Well thank you, but the question is why one needs "fixing" and the other doesn't. Parent comment made an argument that being gay is like being left-handed so it doesn't need "fixing". That's fine with me, but I don't see how the same logic doesn't apply to deafness.

Many deaf people enjoy their life as it is and don't welcome your attempts to "fix" them.

I didn’t attempt to “fix” anyone. Everyone has to do that themselves.

What about the deaf people that don’t enjoy their life as it is and do welcome the opportunity to hear?

> What about the deaf people that don’t enjoy their life as it is and do welcome the opportunity to hear?

I would be happy if they had such an opportunity.

The question, once again, was different: should the hereditary deafness be eradicated in childhood by gene therapy once advances of medicine allow that?

I think you changed the question and escalated the severity of the proposal so it became easier to knock down as a straw man.

Originally this was about the desirability and capability of enabling deaf people to hear writ large.

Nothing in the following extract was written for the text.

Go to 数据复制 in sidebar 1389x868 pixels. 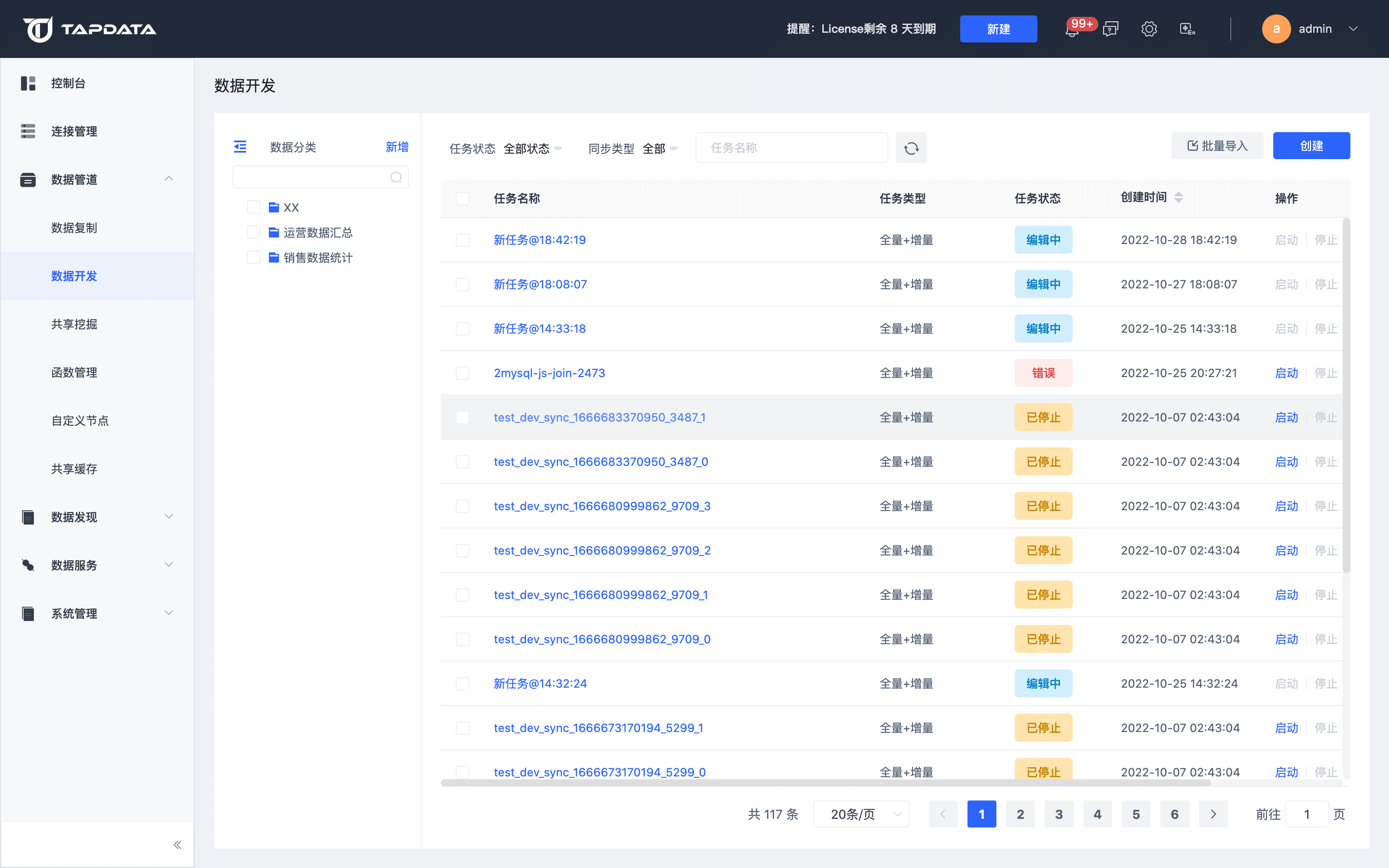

But now you are framing it as full scale eradication carried out in a way that bypasses consent.

I'm not, please read the whole discussion.

The root of this thread referenced the cochlear implant which produces best results when implanted at a very young age (staring from 9 months) obviously without consent of the patient.

Other author replied that:

> The weird thing that we should not strive to fix human defects when they are truly defects is astounding.

All my comments are essentially stating the disagreement (or rather lack of agreement) with this point of view.

It declares being deaf as a "true defect" that we should "strive to fix". In the context of the gene therapy now available, I understand this means that a deaf-born children should be "fixed" to remove this "defect". This vision is not crazy, but it doesn't strike me as universally true either.

I read it multiple times and the unresponsiveness of this comment serves to further confirm my assessment, that you were unique in introducing the notion of full-scale eradication without qualification into this conversation. The participant you quoted noted a preferability, but you engaged in an original creative act in equating this to eradication.
> The question, once again, was different: should the hereditary deafness be eradicated in childhood by gene therapy once advances of medicine allow that?

Sure, because it's reversible. If they don't like hearing they can always become deaf again.